American IMAX filmmaker and storm chaser

Sean Cameron Casey (born December 28, 1967) is an American IMAX filmmaker and storm chaser who appeared in the Discovery Channel reality television series Storm Chasers and the 2005 National Geographic film Tornado Intercept. Casey created an IMAX film called Tornado Alley about chasing tornadoes and had to build the Tornado Intercept Vehicle (TIV) and the Tornado Intercept Vehicle 2 (TIV2) to film inside a tornado. Tornado Alley was released worldwide on March 18, 2011. Casey has been named one of the 50 best minds of 2008 by Discover Magazine. Currently Sean is spearheading a program called "Plants For Schools" in which landscapes on Title 1 elementary school campuses are transformed into educational exhibits of conservation.

Casey was arrested on charges of Public Disorder in May 2020 and was out after a few weeks. He had been diagnosed with Attention Deficit Hyperactivity Disorder (ADHD) and Stress-induced Trauma (most probably because of constant chasing of storms) that made him suffer from various Manic Episodes, his most notable episode was in 2020 where he had lost control and began to blame his life for the mishaps that happened (His divorce and debt).

Casey appeared in a 2010 episode of Mythbusters, alongside Reed Timmer, where they showcased the performance of their storm chasing vehicles (Dominator 1, and TIV) against artificial EF5-level tornado winds using a retired Boeing 747.

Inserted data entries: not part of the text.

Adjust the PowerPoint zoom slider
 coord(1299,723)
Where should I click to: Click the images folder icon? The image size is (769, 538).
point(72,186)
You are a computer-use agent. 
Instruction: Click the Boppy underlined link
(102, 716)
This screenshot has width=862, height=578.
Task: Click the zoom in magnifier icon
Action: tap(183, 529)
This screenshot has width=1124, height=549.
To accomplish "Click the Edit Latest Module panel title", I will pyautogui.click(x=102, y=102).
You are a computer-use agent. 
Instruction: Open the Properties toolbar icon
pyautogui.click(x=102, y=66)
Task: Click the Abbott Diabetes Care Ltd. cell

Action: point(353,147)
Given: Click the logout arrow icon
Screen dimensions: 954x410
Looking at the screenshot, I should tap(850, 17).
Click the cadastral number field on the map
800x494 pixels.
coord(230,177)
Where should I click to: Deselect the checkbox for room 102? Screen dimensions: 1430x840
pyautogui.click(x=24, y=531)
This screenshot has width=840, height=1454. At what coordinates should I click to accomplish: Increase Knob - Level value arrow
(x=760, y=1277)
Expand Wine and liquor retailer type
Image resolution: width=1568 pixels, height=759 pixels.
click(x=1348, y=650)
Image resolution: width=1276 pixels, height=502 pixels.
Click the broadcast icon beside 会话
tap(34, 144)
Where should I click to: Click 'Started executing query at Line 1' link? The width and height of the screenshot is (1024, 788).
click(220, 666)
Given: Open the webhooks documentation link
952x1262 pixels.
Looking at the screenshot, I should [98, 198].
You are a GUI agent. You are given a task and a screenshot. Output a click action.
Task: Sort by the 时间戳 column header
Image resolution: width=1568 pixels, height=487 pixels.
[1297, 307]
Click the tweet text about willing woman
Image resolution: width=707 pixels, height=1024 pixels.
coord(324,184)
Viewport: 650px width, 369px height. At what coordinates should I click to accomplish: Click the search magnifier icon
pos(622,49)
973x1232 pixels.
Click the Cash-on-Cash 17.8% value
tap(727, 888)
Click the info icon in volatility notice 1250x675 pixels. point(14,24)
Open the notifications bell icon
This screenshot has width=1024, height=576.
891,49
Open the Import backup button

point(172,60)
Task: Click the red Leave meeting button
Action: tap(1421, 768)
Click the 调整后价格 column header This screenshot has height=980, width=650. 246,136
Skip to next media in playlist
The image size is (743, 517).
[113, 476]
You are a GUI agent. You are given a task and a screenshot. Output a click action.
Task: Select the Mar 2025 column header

==Tornado Intercept Vehicles==

Casey built two mobile armored trucks called Tornado Intercept Vehicles (TIV1 and TIV2) to film very near to from inside the tornadoes he chases, sometimes with atmospheric scientist Joshua Wurman's Center for Severe Weather Research and the Doppler on Wheels radar trucks (DOW 2-DOW 7). He also made the Subanator (also known as Suba-Dominator) from a modified 4th generation 2010 Subaru Outback.

Construction began on the TIV in 2003 and cost over $80,000. Sean began the concept of the TIV after having to use rented minivans to storm chase, and being unable to get up close to a tornado. The windows are bullet resistant polycarbonate at 1.5 in thick. The Tornado Intercept Vehicles have a 7.3-liter Ford Power Stroke turbo diesel under the hood, and the top speed is 85 mi/h. The TIV weighs in at 8 ST and holds 60 USgal of fuel.
Construction began on TIV 2 in September 2007 with help from Great Plains Technology Center in Lawton, Oklahoma after Sean realized he needed to upgrade his vehicle.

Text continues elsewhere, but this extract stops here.